Cogió los otros murales que cubrían como tapices las paredes y los sacudió para que la capa frágil de los hormigueros contenidos en ellas se resquebrajase y se filtraran los hilos verbales por los canalitos del suelo. Creó con rapidez una nueva forma de comunicación que era más telepática que verbal. “Es mi nueva forma de comunicación”—exclamó con alegría dejando nacer una gran pelota de aíre—. De inmediato lo puso en práctica. Cogió las miles de burbujas esparcidas por la cama y se las puso a su novio en la cabeza, le masajeó el pelo con los dedos y salió mucha espuma. Él se despertó con una sonrisa mansa.
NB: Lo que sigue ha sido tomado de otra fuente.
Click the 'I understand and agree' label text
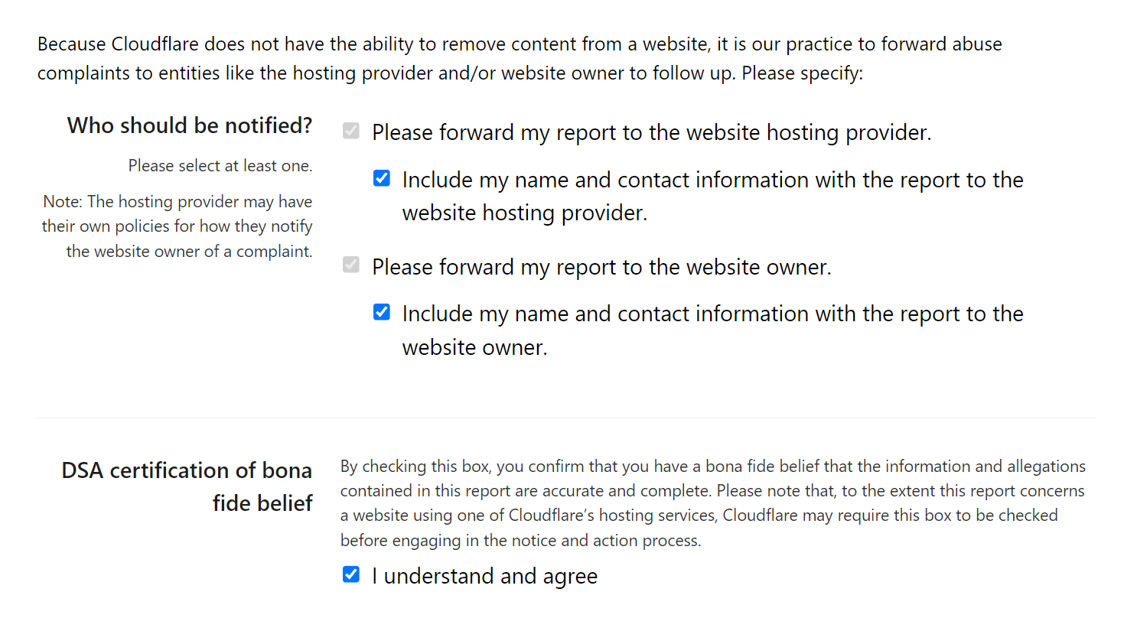The width and height of the screenshot is (1137, 618). pos(484,576)
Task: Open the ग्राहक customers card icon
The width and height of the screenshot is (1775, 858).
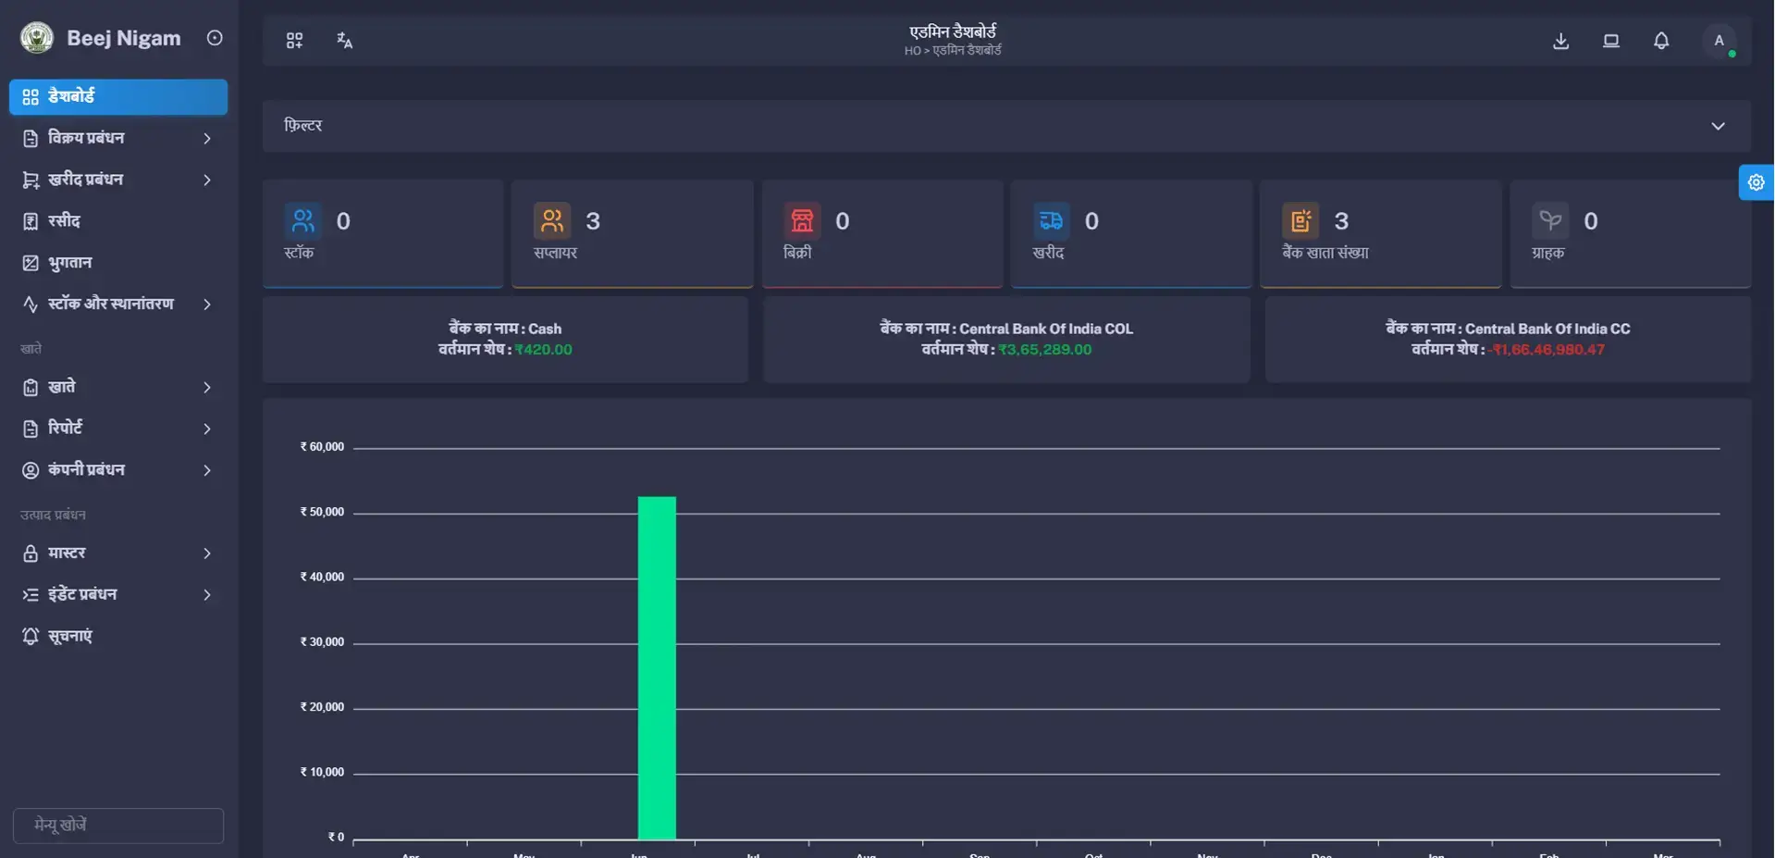Action: pos(1551,220)
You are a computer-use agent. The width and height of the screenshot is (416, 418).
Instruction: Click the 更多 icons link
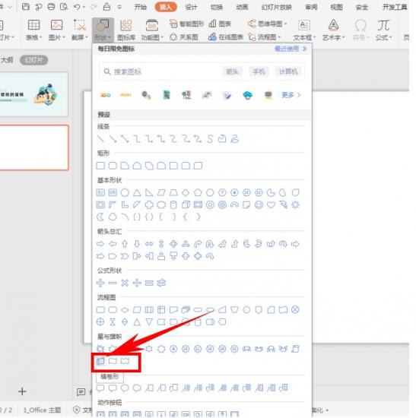[291, 95]
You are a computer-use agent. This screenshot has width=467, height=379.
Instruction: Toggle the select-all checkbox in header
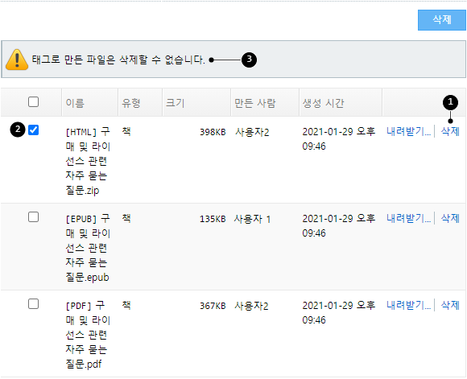33,102
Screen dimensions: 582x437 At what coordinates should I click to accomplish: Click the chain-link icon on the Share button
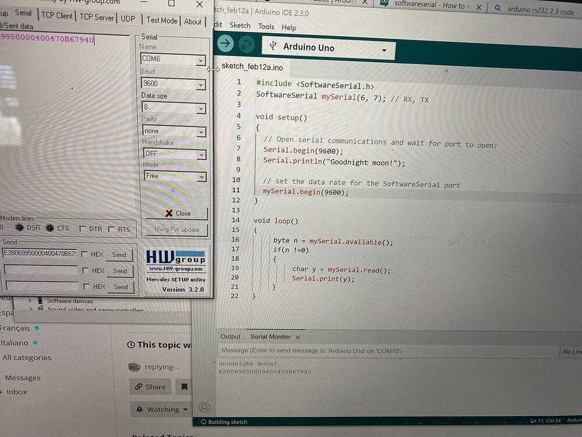click(139, 386)
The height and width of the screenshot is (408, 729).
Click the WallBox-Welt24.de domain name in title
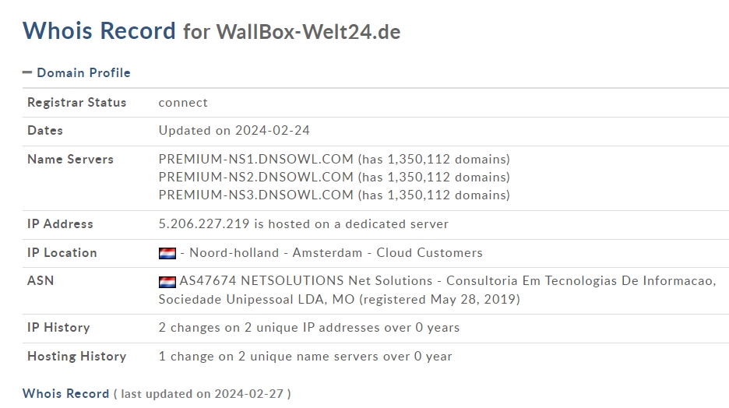coord(308,32)
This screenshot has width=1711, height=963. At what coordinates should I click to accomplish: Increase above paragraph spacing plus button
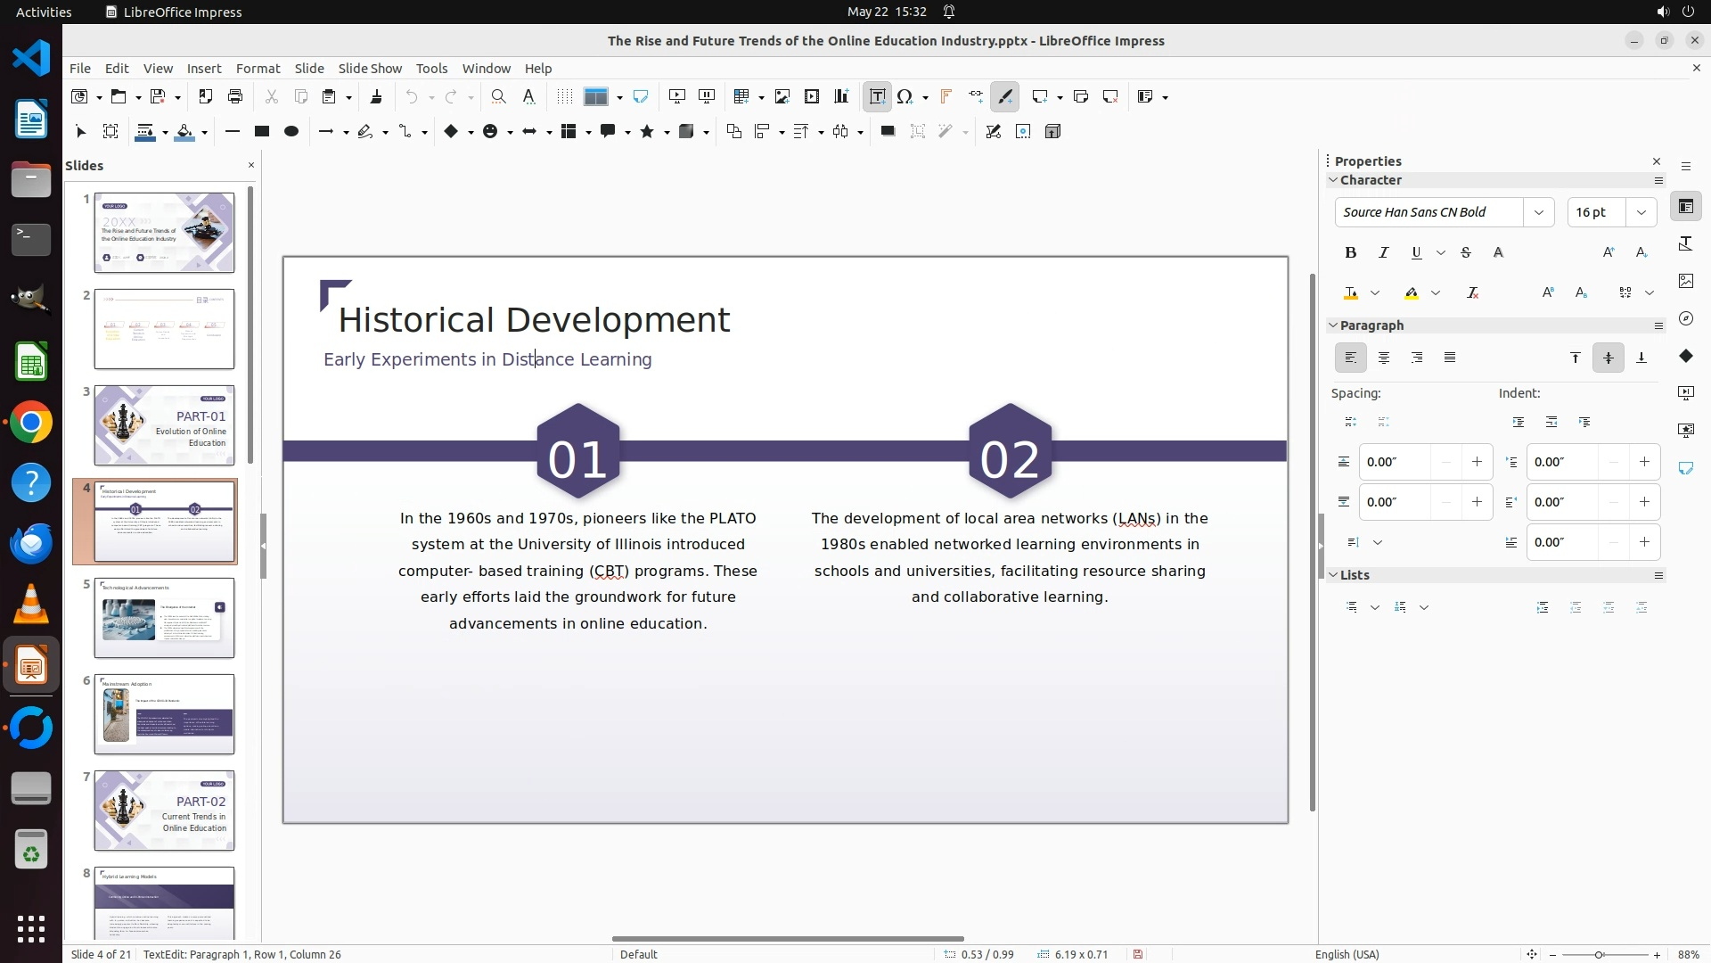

Abrió la boca y en lugar de echar globos como ella, vómito palabras. Con gran pericia ella las atrapó al vuelo y las tiró por todos lados, matándolas como si fueran cucarachas. Se esfumaron al instante. Con el cejo arrugado, Carlos, movió las manos pidiendo una explicación. Adela le echó una bola de aire y le pidió que se la comiera. El rostro le cambió al instante y sonrió feliz. “¿Sientes el efecto de las burbujas?”—preguntó Adela con una sandía hueca—. Sí, sí que lo siento—respondió Carlos con un kilo de naranjitas chinas llenas de aíre—. Estuvieron conversando con sus bolitas cristalinas de lejía hasta que el edificio quedó cubierto por la blanca efervescencia de su imparable actividad. Pronto los vecinos se sintieron en una enorme bañera y sintieron el efecto de la transmisión de sensaciones e ideas.

Hubo quién alarmado bajó a protestar, pero ya no pudo hacerlo porque quedó desinfectado por la erupción de espuma caliente. El mundo dejó de padecer la presencia de las palabras y la gente se pasó las ideas y sensaciones con el nuevo método de interacción. Reinó la armonía mucho tiempo. Por desgracia, surgió un grupo de represión que prohibió la espuma, las frutas jabonosas y las bolsas de aire. Se implantaron de nuevo los libros, folletos y cuadernos. Se atiborraron las casas de libros. La gente volvió a usar su repertorio verbal y la industria literaria resucitó. Los rebeldes, amantes de la comunicación telepática emocional, tuvieron que ocultarse en sótanos y cuevas para practicar sus actividades ilícitas.